• **Prompt**: Some entries follow. Reproduce exactly the lines starting at the one with "Click the new project star icon" and stopping after the one with "The height and width of the screenshot is (647, 1568).".

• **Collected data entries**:
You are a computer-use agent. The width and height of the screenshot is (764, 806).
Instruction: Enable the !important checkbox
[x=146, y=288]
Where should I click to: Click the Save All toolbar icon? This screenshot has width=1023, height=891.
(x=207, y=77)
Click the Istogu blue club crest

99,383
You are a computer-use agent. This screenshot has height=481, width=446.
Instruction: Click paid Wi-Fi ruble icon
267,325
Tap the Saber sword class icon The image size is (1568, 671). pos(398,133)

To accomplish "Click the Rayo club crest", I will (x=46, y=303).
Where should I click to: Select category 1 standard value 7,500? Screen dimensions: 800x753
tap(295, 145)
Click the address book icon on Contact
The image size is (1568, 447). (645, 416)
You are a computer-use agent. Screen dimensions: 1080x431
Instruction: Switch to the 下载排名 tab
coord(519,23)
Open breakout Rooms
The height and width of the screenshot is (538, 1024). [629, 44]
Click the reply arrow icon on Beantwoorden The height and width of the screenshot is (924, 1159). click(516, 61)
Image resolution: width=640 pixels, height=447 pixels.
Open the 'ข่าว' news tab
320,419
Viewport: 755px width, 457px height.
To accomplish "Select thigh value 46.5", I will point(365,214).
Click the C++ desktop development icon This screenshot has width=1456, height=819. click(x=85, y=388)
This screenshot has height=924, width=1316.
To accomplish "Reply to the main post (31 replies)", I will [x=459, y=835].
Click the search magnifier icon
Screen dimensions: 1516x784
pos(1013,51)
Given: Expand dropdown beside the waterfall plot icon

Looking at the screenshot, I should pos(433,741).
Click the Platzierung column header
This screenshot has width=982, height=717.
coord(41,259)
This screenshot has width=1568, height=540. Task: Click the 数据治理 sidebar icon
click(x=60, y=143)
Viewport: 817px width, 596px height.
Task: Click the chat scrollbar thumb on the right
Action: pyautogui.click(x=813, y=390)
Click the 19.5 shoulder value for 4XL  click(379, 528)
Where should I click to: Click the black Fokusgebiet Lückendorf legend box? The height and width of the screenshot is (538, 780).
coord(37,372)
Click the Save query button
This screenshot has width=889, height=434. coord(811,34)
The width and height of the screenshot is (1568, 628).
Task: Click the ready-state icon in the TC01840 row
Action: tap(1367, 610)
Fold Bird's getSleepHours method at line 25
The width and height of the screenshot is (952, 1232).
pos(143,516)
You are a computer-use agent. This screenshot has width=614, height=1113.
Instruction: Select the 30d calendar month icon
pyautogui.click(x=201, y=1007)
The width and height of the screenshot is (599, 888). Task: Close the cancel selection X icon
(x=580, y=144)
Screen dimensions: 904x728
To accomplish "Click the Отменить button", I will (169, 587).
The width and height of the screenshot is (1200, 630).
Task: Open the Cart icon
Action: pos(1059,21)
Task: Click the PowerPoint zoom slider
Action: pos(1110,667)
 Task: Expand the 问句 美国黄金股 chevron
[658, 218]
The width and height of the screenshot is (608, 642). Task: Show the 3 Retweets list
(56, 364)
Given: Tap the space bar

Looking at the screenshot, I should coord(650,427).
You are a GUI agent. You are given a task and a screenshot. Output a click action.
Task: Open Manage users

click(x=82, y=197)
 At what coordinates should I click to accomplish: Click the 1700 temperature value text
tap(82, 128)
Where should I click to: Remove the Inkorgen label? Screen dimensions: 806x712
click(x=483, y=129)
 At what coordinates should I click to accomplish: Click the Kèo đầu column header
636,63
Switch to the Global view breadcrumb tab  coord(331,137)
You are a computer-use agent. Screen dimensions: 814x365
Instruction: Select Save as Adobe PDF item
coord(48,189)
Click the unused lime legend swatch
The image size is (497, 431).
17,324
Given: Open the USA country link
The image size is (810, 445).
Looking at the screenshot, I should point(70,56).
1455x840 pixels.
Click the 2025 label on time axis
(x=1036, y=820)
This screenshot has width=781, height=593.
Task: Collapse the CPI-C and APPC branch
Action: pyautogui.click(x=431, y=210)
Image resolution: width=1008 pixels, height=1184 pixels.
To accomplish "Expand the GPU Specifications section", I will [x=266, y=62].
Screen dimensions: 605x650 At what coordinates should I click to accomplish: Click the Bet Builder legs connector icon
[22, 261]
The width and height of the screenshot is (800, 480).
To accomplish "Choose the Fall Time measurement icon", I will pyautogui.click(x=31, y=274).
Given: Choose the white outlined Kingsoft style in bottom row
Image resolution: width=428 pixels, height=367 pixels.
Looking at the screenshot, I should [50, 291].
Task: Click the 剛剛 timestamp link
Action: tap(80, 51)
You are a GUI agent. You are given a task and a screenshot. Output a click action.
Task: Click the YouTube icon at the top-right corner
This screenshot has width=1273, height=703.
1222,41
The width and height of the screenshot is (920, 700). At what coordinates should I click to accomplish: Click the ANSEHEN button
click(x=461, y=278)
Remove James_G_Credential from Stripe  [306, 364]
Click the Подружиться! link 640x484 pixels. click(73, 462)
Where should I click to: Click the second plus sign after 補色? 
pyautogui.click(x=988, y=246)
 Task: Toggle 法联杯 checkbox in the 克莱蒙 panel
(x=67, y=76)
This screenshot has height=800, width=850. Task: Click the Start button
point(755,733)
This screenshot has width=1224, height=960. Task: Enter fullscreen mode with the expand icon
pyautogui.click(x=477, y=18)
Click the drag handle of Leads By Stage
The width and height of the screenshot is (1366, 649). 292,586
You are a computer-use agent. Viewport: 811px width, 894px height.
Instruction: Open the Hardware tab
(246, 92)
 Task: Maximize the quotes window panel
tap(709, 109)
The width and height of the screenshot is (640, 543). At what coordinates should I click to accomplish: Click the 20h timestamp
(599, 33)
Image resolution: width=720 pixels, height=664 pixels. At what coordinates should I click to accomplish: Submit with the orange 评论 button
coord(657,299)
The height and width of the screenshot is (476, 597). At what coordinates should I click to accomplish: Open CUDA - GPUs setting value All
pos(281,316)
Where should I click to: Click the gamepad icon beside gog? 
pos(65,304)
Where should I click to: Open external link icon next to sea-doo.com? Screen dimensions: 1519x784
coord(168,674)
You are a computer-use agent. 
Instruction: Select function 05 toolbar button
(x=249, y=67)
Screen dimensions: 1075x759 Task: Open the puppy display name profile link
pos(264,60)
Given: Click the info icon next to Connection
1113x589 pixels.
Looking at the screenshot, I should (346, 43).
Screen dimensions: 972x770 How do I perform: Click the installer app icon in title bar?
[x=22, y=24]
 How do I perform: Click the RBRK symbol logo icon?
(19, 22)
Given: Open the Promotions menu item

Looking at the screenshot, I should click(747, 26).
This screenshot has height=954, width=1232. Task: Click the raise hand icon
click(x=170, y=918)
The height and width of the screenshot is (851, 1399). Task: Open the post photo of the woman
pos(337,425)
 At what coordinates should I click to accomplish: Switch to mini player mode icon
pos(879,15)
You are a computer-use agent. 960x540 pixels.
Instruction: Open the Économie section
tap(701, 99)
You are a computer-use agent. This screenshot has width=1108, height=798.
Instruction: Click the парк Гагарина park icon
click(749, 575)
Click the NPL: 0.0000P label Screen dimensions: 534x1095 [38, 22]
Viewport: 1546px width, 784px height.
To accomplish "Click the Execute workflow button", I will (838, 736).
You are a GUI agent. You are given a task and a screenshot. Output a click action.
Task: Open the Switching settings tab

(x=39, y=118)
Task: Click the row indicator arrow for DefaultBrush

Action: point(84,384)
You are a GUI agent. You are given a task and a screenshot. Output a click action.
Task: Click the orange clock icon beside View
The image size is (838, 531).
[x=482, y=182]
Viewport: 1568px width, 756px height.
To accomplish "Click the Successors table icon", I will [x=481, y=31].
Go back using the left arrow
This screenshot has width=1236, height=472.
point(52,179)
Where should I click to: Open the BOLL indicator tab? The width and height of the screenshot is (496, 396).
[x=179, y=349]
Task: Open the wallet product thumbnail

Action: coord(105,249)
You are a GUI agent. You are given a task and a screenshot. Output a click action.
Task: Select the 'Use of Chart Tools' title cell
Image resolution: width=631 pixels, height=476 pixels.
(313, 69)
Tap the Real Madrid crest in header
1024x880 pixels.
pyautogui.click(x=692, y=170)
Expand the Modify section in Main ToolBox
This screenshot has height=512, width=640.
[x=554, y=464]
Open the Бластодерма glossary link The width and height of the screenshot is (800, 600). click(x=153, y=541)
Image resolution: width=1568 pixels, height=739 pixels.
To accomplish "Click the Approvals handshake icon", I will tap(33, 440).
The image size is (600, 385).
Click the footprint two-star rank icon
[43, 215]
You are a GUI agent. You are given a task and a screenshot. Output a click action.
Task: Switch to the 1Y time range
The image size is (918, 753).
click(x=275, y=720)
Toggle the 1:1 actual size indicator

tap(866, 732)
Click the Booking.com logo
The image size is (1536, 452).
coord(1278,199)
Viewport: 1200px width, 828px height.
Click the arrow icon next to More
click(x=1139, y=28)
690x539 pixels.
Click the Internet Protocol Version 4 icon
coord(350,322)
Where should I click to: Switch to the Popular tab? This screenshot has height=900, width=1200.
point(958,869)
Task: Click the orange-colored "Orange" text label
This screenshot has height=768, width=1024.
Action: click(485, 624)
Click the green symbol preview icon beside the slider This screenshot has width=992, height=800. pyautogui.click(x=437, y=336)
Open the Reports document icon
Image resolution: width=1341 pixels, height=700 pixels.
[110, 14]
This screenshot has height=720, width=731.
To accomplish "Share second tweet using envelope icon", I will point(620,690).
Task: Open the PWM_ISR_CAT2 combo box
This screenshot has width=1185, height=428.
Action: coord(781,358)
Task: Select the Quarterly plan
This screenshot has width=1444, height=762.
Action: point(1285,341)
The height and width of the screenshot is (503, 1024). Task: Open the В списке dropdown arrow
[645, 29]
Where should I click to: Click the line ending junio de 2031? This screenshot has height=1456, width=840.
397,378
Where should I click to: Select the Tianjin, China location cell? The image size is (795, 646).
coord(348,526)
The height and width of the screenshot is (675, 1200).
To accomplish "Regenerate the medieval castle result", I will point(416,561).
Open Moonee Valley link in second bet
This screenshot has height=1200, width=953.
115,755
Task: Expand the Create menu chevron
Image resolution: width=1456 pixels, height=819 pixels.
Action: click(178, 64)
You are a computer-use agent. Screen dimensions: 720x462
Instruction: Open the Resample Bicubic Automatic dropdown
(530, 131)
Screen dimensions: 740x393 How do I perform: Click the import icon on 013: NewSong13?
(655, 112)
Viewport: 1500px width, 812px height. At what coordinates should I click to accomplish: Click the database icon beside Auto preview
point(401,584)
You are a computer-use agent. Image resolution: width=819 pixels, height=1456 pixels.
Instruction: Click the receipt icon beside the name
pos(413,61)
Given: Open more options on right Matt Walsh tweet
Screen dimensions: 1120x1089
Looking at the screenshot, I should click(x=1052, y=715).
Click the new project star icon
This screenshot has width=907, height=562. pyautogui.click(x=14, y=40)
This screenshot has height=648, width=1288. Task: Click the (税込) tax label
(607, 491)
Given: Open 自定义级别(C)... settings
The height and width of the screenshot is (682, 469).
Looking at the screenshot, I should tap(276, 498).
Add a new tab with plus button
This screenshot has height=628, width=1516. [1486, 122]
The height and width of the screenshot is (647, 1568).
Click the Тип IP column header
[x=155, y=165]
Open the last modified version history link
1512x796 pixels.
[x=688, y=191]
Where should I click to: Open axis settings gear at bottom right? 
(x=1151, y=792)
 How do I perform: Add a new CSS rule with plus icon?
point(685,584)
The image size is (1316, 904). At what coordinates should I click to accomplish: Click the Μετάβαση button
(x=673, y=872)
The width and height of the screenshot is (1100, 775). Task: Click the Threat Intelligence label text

• **Expected answer**:
Click the new project star icon
This screenshot has width=907, height=562. pyautogui.click(x=14, y=40)
This screenshot has height=648, width=1288. Task: Click the (税込) tax label
(607, 491)
Given: Open 自定义级别(C)... settings
The height and width of the screenshot is (682, 469).
Looking at the screenshot, I should tap(276, 498).
Add a new tab with plus button
This screenshot has height=628, width=1516. [1486, 122]
The height and width of the screenshot is (647, 1568).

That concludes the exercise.